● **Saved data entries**

● ● ●

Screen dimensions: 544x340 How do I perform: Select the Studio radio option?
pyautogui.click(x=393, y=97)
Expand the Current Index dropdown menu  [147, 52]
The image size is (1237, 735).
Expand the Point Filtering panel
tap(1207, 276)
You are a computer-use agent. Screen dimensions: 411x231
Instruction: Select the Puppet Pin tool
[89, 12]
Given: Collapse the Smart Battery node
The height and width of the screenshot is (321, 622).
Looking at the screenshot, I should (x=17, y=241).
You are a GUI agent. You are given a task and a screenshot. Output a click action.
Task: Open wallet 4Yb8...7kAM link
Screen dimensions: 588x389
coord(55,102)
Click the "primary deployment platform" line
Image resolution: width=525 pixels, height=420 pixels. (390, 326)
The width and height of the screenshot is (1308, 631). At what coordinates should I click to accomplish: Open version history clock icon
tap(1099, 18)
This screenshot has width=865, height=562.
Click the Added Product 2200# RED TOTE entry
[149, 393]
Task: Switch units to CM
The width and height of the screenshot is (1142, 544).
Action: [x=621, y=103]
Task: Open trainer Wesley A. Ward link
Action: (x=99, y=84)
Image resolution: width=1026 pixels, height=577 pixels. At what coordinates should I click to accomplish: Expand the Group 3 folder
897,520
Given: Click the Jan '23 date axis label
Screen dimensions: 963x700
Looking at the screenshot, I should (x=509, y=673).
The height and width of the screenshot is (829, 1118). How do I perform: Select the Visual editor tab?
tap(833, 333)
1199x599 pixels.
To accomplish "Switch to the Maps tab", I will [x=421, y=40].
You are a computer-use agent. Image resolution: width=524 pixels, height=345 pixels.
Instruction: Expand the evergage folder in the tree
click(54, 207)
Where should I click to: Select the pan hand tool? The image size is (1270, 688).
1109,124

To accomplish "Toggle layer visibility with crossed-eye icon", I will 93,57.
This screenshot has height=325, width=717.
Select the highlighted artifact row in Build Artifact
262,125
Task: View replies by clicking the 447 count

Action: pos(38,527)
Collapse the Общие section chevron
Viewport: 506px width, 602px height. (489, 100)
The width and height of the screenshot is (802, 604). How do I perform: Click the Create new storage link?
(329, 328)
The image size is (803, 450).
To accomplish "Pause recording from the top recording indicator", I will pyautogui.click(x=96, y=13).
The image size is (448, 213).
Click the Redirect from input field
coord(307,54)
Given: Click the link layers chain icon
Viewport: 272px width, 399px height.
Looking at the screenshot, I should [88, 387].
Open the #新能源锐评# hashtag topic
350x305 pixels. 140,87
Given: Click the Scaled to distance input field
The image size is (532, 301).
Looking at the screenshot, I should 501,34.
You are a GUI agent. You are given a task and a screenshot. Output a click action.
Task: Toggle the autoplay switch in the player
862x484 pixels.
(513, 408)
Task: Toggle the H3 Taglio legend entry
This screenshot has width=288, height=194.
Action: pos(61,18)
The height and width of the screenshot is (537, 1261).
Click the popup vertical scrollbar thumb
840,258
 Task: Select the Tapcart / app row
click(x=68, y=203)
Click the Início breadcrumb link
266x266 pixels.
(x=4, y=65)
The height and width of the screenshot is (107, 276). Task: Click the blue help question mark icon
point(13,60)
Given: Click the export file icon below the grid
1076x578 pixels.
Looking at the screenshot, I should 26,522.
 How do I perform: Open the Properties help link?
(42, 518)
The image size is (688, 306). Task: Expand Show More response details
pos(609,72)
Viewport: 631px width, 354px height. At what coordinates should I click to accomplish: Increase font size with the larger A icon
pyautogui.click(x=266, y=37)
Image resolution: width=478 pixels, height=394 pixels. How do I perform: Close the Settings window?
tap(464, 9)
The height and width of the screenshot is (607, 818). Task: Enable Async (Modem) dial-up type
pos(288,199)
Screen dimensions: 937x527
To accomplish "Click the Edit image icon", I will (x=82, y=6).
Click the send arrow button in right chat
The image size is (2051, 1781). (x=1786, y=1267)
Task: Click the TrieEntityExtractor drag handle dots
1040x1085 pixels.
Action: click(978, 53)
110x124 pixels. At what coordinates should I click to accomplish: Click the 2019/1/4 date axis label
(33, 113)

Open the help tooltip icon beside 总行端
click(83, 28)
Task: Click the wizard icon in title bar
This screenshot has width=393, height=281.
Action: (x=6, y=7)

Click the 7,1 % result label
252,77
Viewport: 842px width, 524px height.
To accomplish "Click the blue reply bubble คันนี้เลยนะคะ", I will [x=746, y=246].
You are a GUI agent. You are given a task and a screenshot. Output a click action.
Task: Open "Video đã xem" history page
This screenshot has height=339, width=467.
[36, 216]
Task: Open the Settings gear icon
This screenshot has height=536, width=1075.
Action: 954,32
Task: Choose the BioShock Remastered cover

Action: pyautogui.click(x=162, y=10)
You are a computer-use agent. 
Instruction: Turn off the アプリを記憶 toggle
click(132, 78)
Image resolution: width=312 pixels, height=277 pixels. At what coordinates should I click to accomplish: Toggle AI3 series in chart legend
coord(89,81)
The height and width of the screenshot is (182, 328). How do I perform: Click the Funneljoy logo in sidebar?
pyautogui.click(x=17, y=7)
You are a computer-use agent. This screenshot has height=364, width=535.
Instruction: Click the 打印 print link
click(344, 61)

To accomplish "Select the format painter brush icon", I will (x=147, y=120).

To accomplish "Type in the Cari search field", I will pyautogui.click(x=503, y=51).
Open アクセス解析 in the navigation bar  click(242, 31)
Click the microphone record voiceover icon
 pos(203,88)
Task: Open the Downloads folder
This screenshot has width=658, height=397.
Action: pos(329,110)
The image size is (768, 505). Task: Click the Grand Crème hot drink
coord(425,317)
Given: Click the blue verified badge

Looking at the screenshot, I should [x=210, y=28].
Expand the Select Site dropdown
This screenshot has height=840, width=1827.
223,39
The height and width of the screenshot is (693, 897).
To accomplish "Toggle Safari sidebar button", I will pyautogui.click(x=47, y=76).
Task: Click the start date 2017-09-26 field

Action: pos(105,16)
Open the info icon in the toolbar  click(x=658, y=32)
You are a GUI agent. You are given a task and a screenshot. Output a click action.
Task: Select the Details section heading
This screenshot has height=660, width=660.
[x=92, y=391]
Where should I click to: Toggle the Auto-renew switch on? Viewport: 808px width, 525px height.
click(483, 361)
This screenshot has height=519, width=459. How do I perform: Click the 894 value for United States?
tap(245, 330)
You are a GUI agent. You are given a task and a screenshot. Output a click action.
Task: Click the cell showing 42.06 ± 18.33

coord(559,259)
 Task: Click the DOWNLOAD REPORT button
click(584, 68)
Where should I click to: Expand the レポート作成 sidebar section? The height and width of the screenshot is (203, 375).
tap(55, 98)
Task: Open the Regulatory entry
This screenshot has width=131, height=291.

● ● ●

Your task is to retype all of the records exactly.

● **Finished task**
Screen dimensions: 544x340 How do I perform: Select the Studio radio option?
pyautogui.click(x=393, y=97)
Expand the Current Index dropdown menu  [147, 52]
The image size is (1237, 735).
Expand the Point Filtering panel
tap(1207, 276)
You are a computer-use agent. Screen dimensions: 411x231
Instruction: Select the Puppet Pin tool
[89, 12]
Given: Collapse the Smart Battery node
The height and width of the screenshot is (321, 622).
Looking at the screenshot, I should (x=17, y=241).
You are a GUI agent. You are given a task and a screenshot. Output a click action.
Task: Open wallet 4Yb8...7kAM link
Screen dimensions: 588x389
coord(55,102)
Click the "primary deployment platform" line
Image resolution: width=525 pixels, height=420 pixels. (390, 326)
The width and height of the screenshot is (1308, 631). At what coordinates should I click to accomplish: Open version history clock icon
tap(1099, 18)
This screenshot has width=865, height=562.
Click the Added Product 2200# RED TOTE entry
[149, 393]
Task: Switch units to CM
The width and height of the screenshot is (1142, 544).
Action: [x=621, y=103]
Task: Open trainer Wesley A. Ward link
Action: (x=99, y=84)
Image resolution: width=1026 pixels, height=577 pixels. At what coordinates should I click to accomplish: Expand the Group 3 folder
897,520
Given: Click the Jan '23 date axis label
Screen dimensions: 963x700
Looking at the screenshot, I should (x=509, y=673).
The height and width of the screenshot is (829, 1118). How do I perform: Select the Visual editor tab?
tap(833, 333)
1199x599 pixels.
To accomplish "Switch to the Maps tab", I will [x=421, y=40].
You are a computer-use agent. Image resolution: width=524 pixels, height=345 pixels.
Instruction: Expand the evergage folder in the tree
click(54, 207)
Where should I click to: Select the pan hand tool? The image size is (1270, 688).
1109,124

To accomplish "Toggle layer visibility with crossed-eye icon", I will 93,57.
This screenshot has height=325, width=717.
Select the highlighted artifact row in Build Artifact
262,125
Task: View replies by clicking the 447 count

Action: pos(38,527)
Collapse the Общие section chevron
Viewport: 506px width, 602px height. (489, 100)
The width and height of the screenshot is (802, 604). How do I perform: Click the Create new storage link?
(329, 328)
The image size is (803, 450).
To accomplish "Pause recording from the top recording indicator", I will pyautogui.click(x=96, y=13).
The image size is (448, 213).
Click the Redirect from input field
coord(307,54)
Given: Click the link layers chain icon
Viewport: 272px width, 399px height.
Looking at the screenshot, I should [88, 387].
Open the #新能源锐评# hashtag topic
350x305 pixels. 140,87
Given: Click the Scaled to distance input field
The image size is (532, 301).
Looking at the screenshot, I should 501,34.
You are a GUI agent. You are given a task and a screenshot. Output a click action.
Task: Toggle the autoplay switch in the player
862x484 pixels.
(513, 408)
Task: Toggle the H3 Taglio legend entry
This screenshot has width=288, height=194.
Action: pos(61,18)
The height and width of the screenshot is (537, 1261).
Click the popup vertical scrollbar thumb
840,258
 Task: Select the Tapcart / app row
click(x=68, y=203)
Click the Início breadcrumb link
266x266 pixels.
(x=4, y=65)
The height and width of the screenshot is (107, 276). Task: Click the blue help question mark icon
point(13,60)
Given: Click the export file icon below the grid
1076x578 pixels.
Looking at the screenshot, I should 26,522.
 How do I perform: Open the Properties help link?
(42, 518)
The image size is (688, 306). Task: Expand Show More response details
pos(609,72)
Viewport: 631px width, 354px height. At what coordinates should I click to accomplish: Increase font size with the larger A icon
pyautogui.click(x=266, y=37)
Image resolution: width=478 pixels, height=394 pixels. How do I perform: Close the Settings window?
tap(464, 9)
The height and width of the screenshot is (607, 818). Task: Enable Async (Modem) dial-up type
pos(288,199)
Screen dimensions: 937x527
To accomplish "Click the Edit image icon", I will (x=82, y=6).
Click the send arrow button in right chat
The image size is (2051, 1781). (x=1786, y=1267)
Task: Click the TrieEntityExtractor drag handle dots
1040x1085 pixels.
Action: click(978, 53)
110x124 pixels. At what coordinates should I click to accomplish: Click the 2019/1/4 date axis label
(33, 113)

Open the help tooltip icon beside 总行端
click(83, 28)
Task: Click the wizard icon in title bar
This screenshot has width=393, height=281.
Action: (x=6, y=7)

Click the 7,1 % result label
252,77
Viewport: 842px width, 524px height.
To accomplish "Click the blue reply bubble คันนี้เลยนะคะ", I will [x=746, y=246].
You are a GUI agent. You are given a task and a screenshot. Output a click action.
Task: Open "Video đã xem" history page
This screenshot has height=339, width=467.
[36, 216]
Task: Open the Settings gear icon
This screenshot has height=536, width=1075.
Action: 954,32
Task: Choose the BioShock Remastered cover

Action: pyautogui.click(x=162, y=10)
You are a computer-use agent. 
Instruction: Turn off the アプリを記憶 toggle
click(132, 78)
Image resolution: width=312 pixels, height=277 pixels. At what coordinates should I click to accomplish: Toggle AI3 series in chart legend
coord(89,81)
The height and width of the screenshot is (182, 328). How do I perform: Click the Funneljoy logo in sidebar?
pyautogui.click(x=17, y=7)
You are a computer-use agent. This screenshot has height=364, width=535.
Instruction: Click the 打印 print link
click(344, 61)

To accomplish "Select the format painter brush icon", I will (x=147, y=120).

To accomplish "Type in the Cari search field", I will pyautogui.click(x=503, y=51).
Open アクセス解析 in the navigation bar  click(242, 31)
Click the microphone record voiceover icon
 pos(203,88)
Task: Open the Downloads folder
This screenshot has width=658, height=397.
Action: pos(329,110)
The image size is (768, 505). Task: Click the Grand Crème hot drink
coord(425,317)
Given: Click the blue verified badge

Looking at the screenshot, I should [x=210, y=28].
Expand the Select Site dropdown
This screenshot has height=840, width=1827.
223,39
The height and width of the screenshot is (693, 897).
To accomplish "Toggle Safari sidebar button", I will pyautogui.click(x=47, y=76).
Task: Click the start date 2017-09-26 field

Action: pos(105,16)
Open the info icon in the toolbar  click(x=658, y=32)
You are a GUI agent. You are given a task and a screenshot. Output a click action.
Task: Select the Details section heading
This screenshot has height=660, width=660.
[x=92, y=391]
Where should I click to: Toggle the Auto-renew switch on? Viewport: 808px width, 525px height.
click(483, 361)
This screenshot has height=519, width=459. How do I perform: Click the 894 value for United States?
tap(245, 330)
You are a GUI agent. You are given a task and a screenshot. Output a click action.
Task: Click the cell showing 42.06 ± 18.33

coord(559,259)
 Task: Click the DOWNLOAD REPORT button
click(584, 68)
Where should I click to: Expand the レポート作成 sidebar section? The height and width of the screenshot is (203, 375).
tap(55, 98)
Task: Open the Regulatory entry
This screenshot has width=131, height=291.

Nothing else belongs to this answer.